• **What you will do**
Copy the records below word for word, from the line that contains "Click the flip" through the line that contains "Open the Scheduled", including both of those lines and nothing beyond them.

• **Record excerpts**
· · · · · · ·

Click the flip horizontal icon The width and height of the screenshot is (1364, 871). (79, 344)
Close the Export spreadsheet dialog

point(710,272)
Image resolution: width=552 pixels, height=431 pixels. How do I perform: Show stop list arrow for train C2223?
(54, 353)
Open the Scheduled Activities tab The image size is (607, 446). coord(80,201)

· · · · · · ·

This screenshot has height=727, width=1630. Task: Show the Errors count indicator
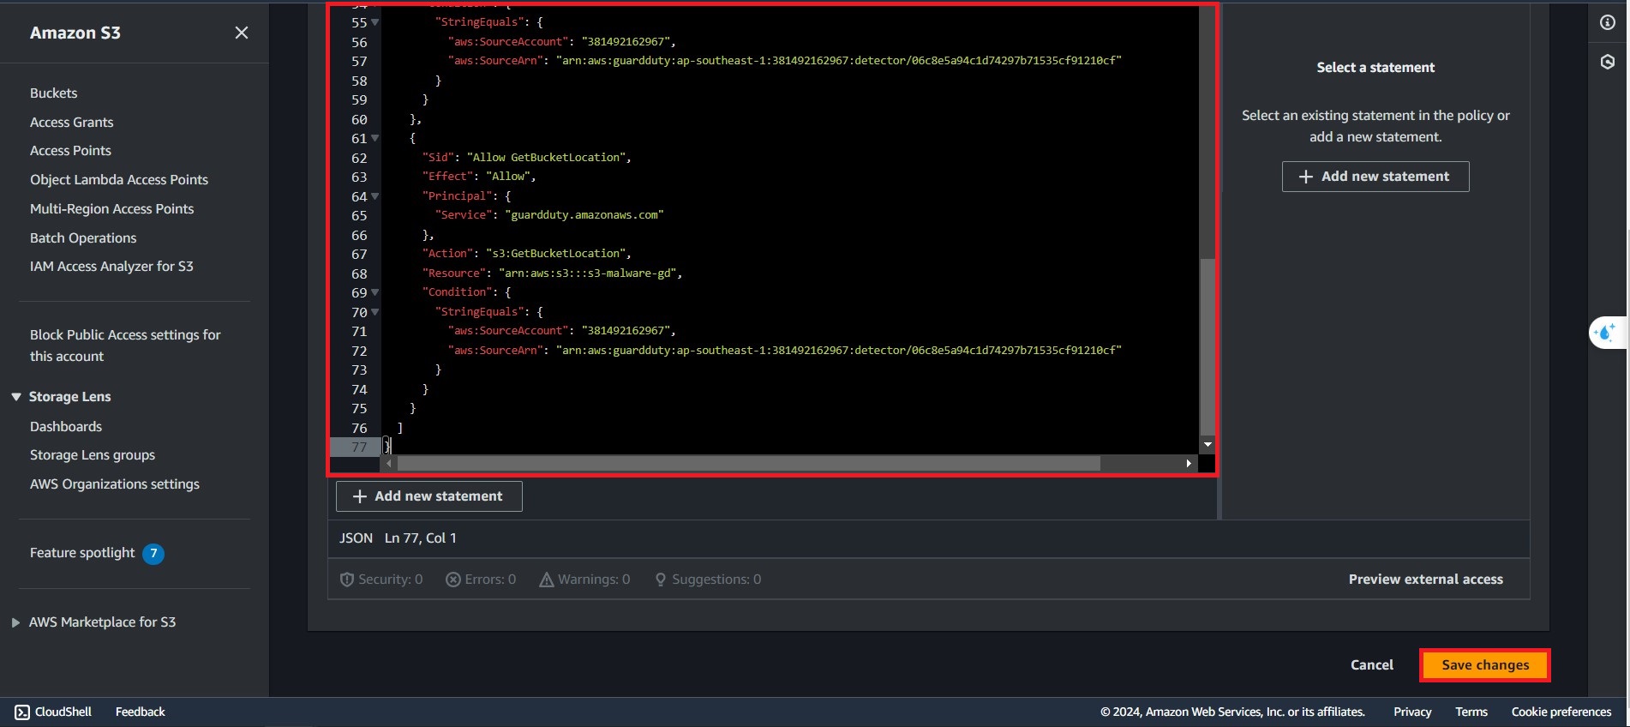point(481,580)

· · · · · · ·

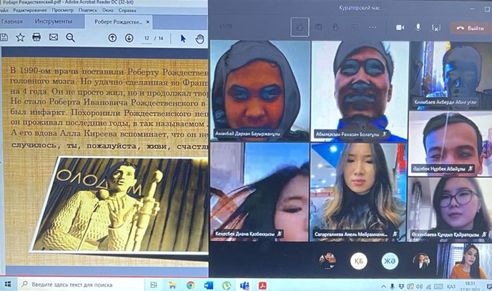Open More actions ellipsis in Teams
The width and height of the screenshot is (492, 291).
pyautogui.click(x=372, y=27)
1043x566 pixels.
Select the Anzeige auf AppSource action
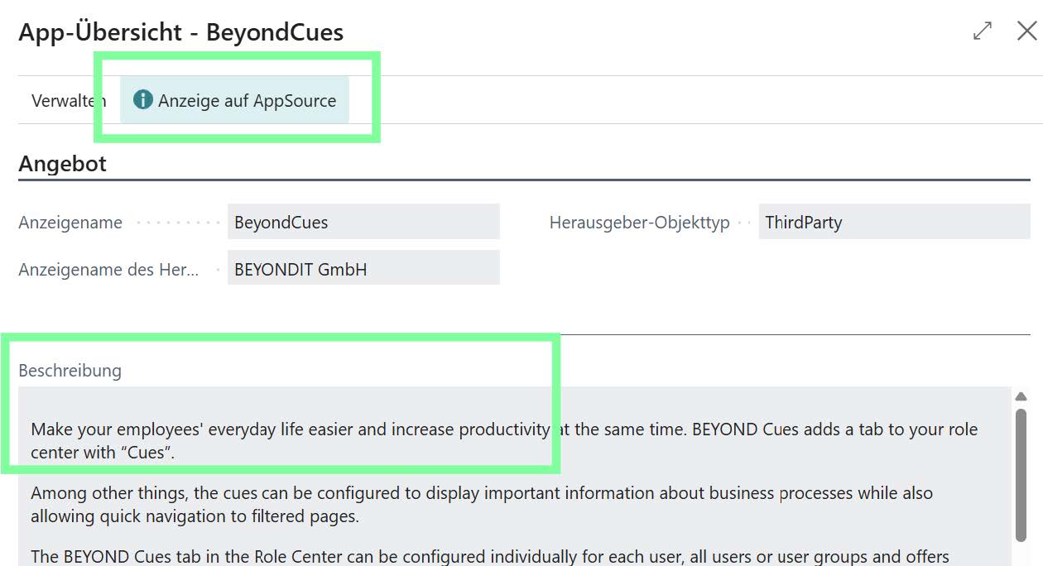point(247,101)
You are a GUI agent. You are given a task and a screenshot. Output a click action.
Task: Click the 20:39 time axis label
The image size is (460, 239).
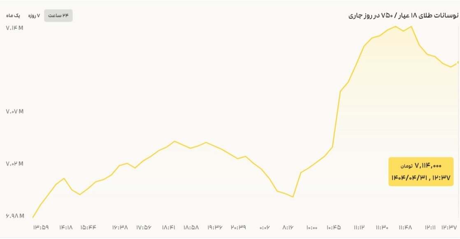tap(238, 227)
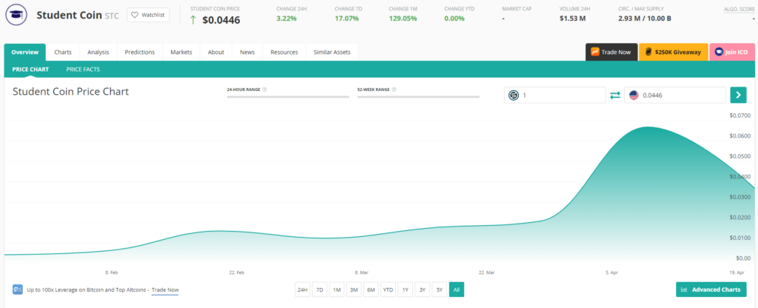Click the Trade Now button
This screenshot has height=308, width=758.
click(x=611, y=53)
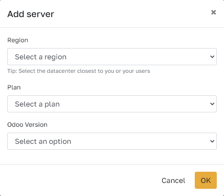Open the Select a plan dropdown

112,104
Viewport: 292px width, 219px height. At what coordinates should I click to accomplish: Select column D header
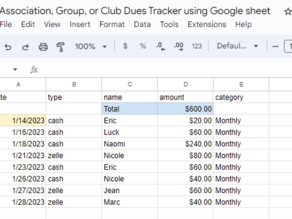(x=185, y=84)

· · · · · · ·

• **Output for this task**
Click the flip horizontal icon The width and height of the screenshot is (1364, 871). (79, 344)
Close the Export spreadsheet dialog

point(710,272)
Image resolution: width=552 pixels, height=431 pixels. How do I perform: Show stop list arrow for train C2223?
(54, 353)
Open the Scheduled Activities tab The image size is (607, 446). coord(80,201)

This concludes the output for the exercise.